* Activity list
1: Translate this sentence from the article on curcumin and pancreatic cancer into Spanish: "One of the major problems in fighting pancreatic cancer with standard treatments is something called chemoresistance."
2: From the article on curcumin and pancreatic cancer, output word for word the passage starting with "Dr. Goel said" and going on through "to fight it.".
3: Go on with the article on curcumin and pancreatic cancer, picking up right after its final sentence.

----- Text under study -----

Despite all the stories you might be hearing about better ways to treat cancer in general, the news about pancreatic cancer remains consistently grim.
This deadly cancer has a one-year survival rate of only 20 percent. And only 8 percent of those with this feared disease will see five years after being diagnosed.
So, when researchers at the highly respected cancer center at Baylor University Medical Center in Dallas published what very well might be a breakthrough in treating pancreatic cancer, you would think it would make headlines all over the world.
Unfortunately, that wasn’t the case.
Perhaps that’s because it isn’t a pricey drug or a Big Pharma breakthrough.
This potential miracle comes from a spicy secret that you may not have pulled out of your cupboard in a while… or ever.
The root of good health
One of the major problems in fighting pancreatic cancer with standard treatments is something called chemoresistance.
While chemo may appear to be doing something at first, pancreatic cancer puts up a protective shield that makes the cancer cells immune to the drugs that should be killing them.
And that brings the treatment for most all pancreatic cancers to a screeching halt.
But in a recent study, curcumin was able to overcome that obstacle like a superhero fighting an evil foe.
“By treating certain cells with small doses of curcumin, we were able to reverse the pathways that lead to chemoresistance,” the lead researcher behind the study, Dr. Ajay Goel, said.
When you realize that curcumin is a compound found in the spice turmeric (what gives it that golden color), that makes this finding truly remarkable!
Dr. Goel and his team recently published their findings on testing curcumin in the laboratory to see if the compound could stop certain pancreatic cancer cells from becoming resistant to gemcitabine, the main chemo drug used to treat this terrible disease.
And it did.
So far, this approach hasn’t been studied in people, but Dr. Goel is very confident that “food-based botanicals” have the ability to do things that drugs simply can’t.
And that’s certainly true of curcumin.
Previous research by Dr. Goel has found that curcumin, combined with the herb boswellia (which comes from the tree that produces frankincense), can give colon cancer the one-two knockout punch!
Dr. Goel said that dynamic duo could be the “Holy Grail for preventing colon cancer.” Not only did this “extremely safe” combo help to prevent the disease, but it was also valuable in helping patients to fight it.

----- Extracted data -----

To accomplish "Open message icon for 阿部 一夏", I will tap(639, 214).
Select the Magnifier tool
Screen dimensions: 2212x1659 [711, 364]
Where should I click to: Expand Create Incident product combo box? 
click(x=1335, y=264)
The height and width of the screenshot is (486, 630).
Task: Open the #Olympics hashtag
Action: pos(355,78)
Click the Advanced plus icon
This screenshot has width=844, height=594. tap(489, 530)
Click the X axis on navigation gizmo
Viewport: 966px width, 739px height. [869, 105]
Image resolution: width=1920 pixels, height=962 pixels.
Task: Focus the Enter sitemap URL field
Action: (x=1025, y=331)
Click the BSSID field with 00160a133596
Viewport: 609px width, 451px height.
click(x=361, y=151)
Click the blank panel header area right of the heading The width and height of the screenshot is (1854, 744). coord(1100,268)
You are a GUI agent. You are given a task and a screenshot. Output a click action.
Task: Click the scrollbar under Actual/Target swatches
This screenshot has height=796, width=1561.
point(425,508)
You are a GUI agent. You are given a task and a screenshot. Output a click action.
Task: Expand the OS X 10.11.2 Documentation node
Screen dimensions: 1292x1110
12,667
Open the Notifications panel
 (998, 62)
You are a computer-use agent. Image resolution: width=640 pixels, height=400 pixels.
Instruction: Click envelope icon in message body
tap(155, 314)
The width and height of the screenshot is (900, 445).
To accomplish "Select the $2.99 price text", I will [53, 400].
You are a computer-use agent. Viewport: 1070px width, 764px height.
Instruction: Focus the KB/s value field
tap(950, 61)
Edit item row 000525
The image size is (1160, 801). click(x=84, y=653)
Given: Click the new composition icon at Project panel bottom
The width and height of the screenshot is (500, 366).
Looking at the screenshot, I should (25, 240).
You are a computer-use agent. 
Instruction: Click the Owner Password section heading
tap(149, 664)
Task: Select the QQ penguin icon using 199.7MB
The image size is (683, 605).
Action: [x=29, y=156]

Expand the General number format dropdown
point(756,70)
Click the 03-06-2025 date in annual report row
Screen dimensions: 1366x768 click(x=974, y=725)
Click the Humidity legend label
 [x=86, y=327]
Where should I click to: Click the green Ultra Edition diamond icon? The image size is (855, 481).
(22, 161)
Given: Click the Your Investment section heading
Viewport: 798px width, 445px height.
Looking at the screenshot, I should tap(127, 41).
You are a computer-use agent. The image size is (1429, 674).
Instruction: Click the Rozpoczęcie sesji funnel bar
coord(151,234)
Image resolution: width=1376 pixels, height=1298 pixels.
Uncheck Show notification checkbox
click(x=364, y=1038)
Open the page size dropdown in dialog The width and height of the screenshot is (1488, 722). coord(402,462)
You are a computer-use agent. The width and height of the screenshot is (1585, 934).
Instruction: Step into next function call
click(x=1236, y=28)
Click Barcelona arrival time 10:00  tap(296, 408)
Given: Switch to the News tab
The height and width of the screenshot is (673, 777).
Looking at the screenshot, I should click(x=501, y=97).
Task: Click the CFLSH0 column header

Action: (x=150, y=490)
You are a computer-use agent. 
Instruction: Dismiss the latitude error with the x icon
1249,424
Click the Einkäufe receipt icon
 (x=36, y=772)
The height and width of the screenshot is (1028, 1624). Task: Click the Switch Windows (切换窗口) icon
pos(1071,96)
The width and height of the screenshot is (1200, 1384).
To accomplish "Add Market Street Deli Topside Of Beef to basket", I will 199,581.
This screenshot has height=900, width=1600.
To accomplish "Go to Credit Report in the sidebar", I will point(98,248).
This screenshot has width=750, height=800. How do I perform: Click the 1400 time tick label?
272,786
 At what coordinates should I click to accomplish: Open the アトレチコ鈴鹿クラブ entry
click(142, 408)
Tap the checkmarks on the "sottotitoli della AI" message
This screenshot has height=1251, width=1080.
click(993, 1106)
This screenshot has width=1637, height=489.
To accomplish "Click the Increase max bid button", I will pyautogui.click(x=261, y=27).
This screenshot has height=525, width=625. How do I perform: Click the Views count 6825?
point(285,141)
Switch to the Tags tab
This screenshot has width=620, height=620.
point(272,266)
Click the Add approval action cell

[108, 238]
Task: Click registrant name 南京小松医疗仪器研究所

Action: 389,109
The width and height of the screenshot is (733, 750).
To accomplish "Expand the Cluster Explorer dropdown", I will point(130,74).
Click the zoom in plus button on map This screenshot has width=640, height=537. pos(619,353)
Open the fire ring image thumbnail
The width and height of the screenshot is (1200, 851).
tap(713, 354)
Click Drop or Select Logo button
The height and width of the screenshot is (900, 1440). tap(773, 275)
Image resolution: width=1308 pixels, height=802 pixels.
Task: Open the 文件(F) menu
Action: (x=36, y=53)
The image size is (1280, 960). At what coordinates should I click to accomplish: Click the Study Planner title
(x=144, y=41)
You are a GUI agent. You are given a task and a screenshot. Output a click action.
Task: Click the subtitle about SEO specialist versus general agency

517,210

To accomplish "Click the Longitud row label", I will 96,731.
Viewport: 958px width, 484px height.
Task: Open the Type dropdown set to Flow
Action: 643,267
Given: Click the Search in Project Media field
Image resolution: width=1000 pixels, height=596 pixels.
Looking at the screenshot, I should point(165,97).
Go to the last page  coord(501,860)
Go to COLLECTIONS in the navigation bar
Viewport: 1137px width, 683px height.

-----

* Written answers
1: Uno de los principales problemas en la lucha contra el cáncer de páncreas con los tratamientos estándar es algo llamado quimiorresistencia.

2:
Dr. Goel said that dynamic duo could be the “Holy Grail for preventing colon cancer.” Not only did this “extremely safe” combo help to prevent the disease, but it was also valuable in helping patients to fight it.

3:
And thousands — yes, thousands! — of other studies have put turmeric root front and center as a safe way to prevent and treat conditions from depression to heart disease to Alzheimer’s. In fact, countries where they use the most turmeric in cooking (like India) have the lowest rates of Alzheimer’s!
So, if you haven’t been inspired to break the turmeric out of the spice rack yet… or if the only time you bring it out is to spice up some curry… why not start using more of it to spice up your meals?
- Add it to stews and soups while cooking. Start out with around a quarter teaspoon and add more to taste.
- Turmeric goes great on rice — and since curcumin is a fat-soluble nutrient, blending it with some butter or coconut oil first will enhance its absorption.
- A delicious nightcap is made from a half-teaspoon of turmeric, honey (to taste), a teaspoon of coconut oil and a serving of milk. Heat the mixture slowly and enjoy before going to bed.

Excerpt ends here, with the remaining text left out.